## Page text
=== Begin Enclosure ===

This article was originally published in The Pink Sheet Daily

Executive Summary

FDA officials point out label changes would not resolve their concerns that homeopathics, unlike other Rx and OTC drug categories, are available without pre-market approval. Stakeholders emphasize the products’ safety while suggesting changes such as more information on labels to better identify ingredients.

Homeopathic industry stakeholders’ concessions on potential label changes or other relatively small adjustments to FDA’s regulation of their products might not be enough to convince the agency to continue giving the category a pass on pre-market approval.

Representatives of manufacturers, research and professional organizations and trade groups speaking at an April 20-21 public hearing for comment on FDA’s homeopathy market oversight emphasized the safety of Rx and OTC homeopathic drugs while allowing some changes could help, such as more information on product labels to better identify ingredients.

However, FDA officials participating in the hearing consistently pointed out that label changes would not resolve their concerns that homeopathics, unlike other Rx and OTC drug categories, are available without pre-market evaluation and approval by the agency.

“That’s the big difference there,” said Brad Pace, supervisory regulatory counsel in the Center for Drug Evaluation and Research’s Office of Compliance.

As Pace and the other panel members asked questions following the speakers’ presentations during the hearing, they acknowledged industry stakeholders’ exhortation that consumers should have a choice to use homeopathics.

“At the risk of sounding like a broken record, I know a lot of people have discussed consumer choice,” Pace said during the hearing’s second day.

But without FDA’s pre-market approval required for homeopathics, the agency is concerned whether consumers know what they are using. “That’s why I think we’re so concerned about consumers having an informed choice,” Pace said.

And while homeopathic product indications are based on “provings” – showing through observance how a substance affects healthy subjects, without comparisons to placebo groups – FDA approval of other Rx and OTC drugs rely on clinical trials, a point panel members made clear.

“Obviously, we do things pretty differently in the FDA,” said Elaine Lippmann, regulatory counsel in CDER’s Office of Regulatory Policy.

Following homeopathy physician Karl Robinson’s presentation, Lippmann asked whether CDER’s process of evaluating and approving conventional Rx and OTC drugs will work for homeopathics.

“It’s a totally different paradigm,” said Robinson, who practices in the Houston area. Randomized, clinical trials are “an option” for homeopathic ingredients, he added. “It has been done … but it’s difficult. In general, homeopathy is very much of an observational science.”

He said while other drug ingredients initially are tested on animals before trials with people with certain disease or health conditions, homeopathics “are only treated on healthy human beings.”

“It’s like comparing apples and eggs. It just doesn’t compare very well,” Robinson said.

Confusion An Issue Of Perspective

However, FDA is making comparisons in its consideration of ending its regulatory policy from a 1988 Compliance Policy Guide that recognizes an ingredient’s inclusion in the Homeopathic Pharmacopeia of the United States’ monograph as pre-market approval. The CPG does not exempt homeopathics from quality standards or from good manufacturing practices requirements, but shifts oversight of those to HPUS.

While speakers assured the panel members that few consumers are confused about homeopathics and practitioners easily help others understand the products, panel members asked for data to support their perception.

Lippmann and others pointed out that particularly with homeopathics stocked on retail shelves and listed on websites adjacent to allopathic OTCs, they are not convinced about the relative lack of confusion.

=== End Enclosure ===

## Input data
=== Begin Enclosure ===

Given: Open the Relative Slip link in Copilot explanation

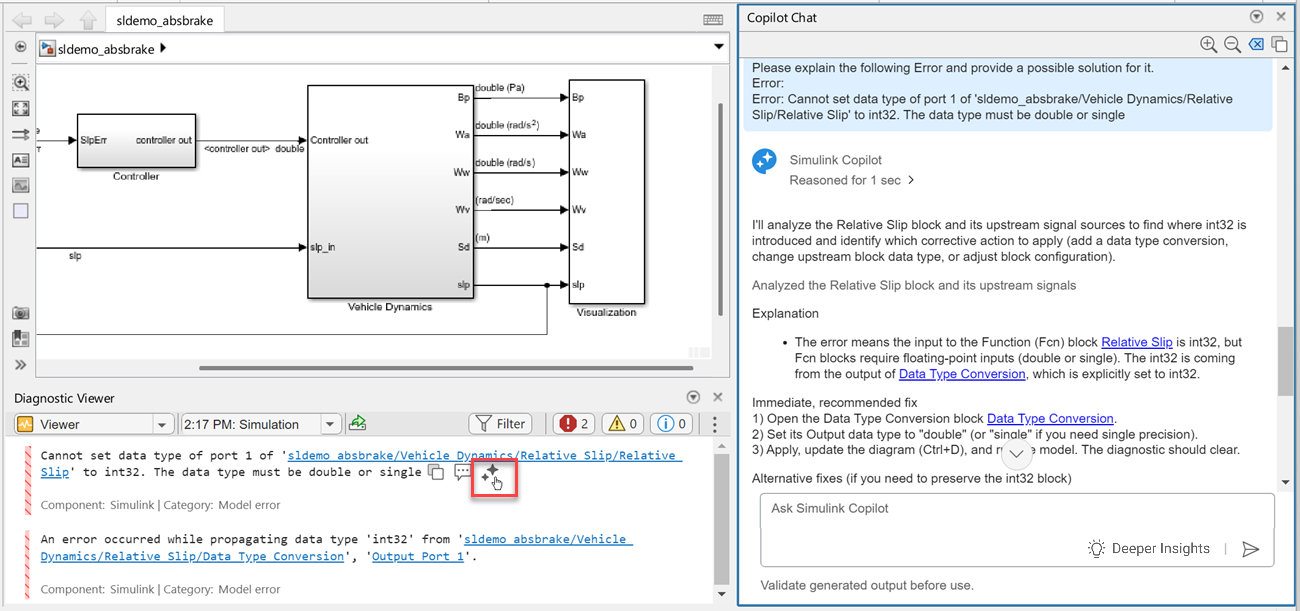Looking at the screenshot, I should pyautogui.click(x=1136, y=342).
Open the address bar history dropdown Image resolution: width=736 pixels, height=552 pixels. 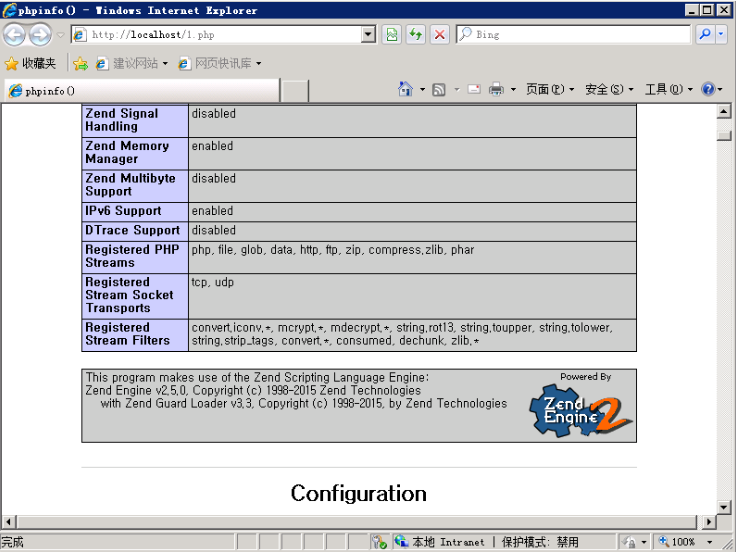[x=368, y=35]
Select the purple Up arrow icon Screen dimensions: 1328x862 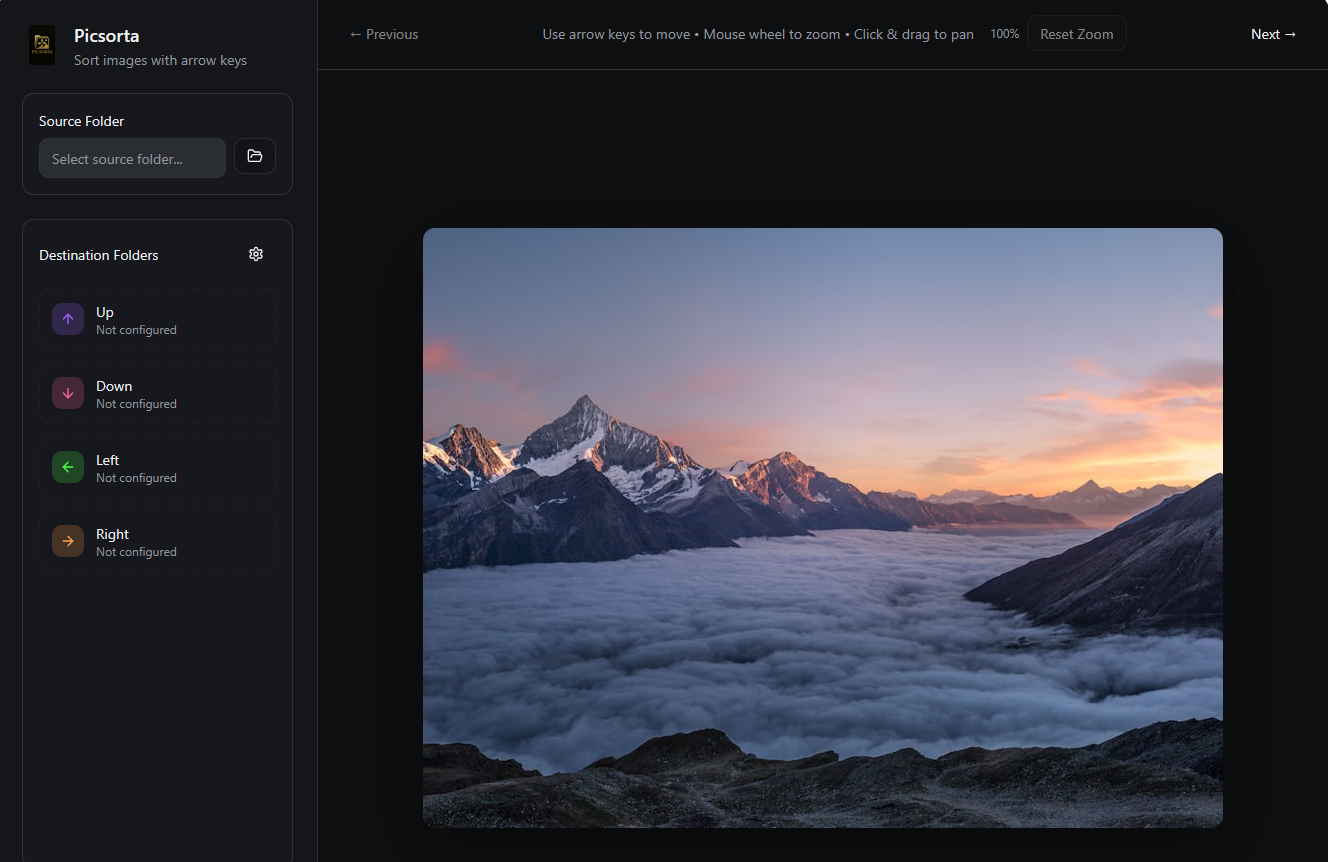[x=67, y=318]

=== End Enclosure ===

Reproduce the homeopathy article word for word from "FDA officials point" to "on labels to better identify ingredients.". Use only the homeopathy article.

FDA officials point out label changes would not resolve their concerns that homeopathics, unlike other Rx and OTC drug categories, are available without pre-market approval. Stakeholders emphasize the products’ safety while suggesting changes such as more information on labels to better identify ingredients.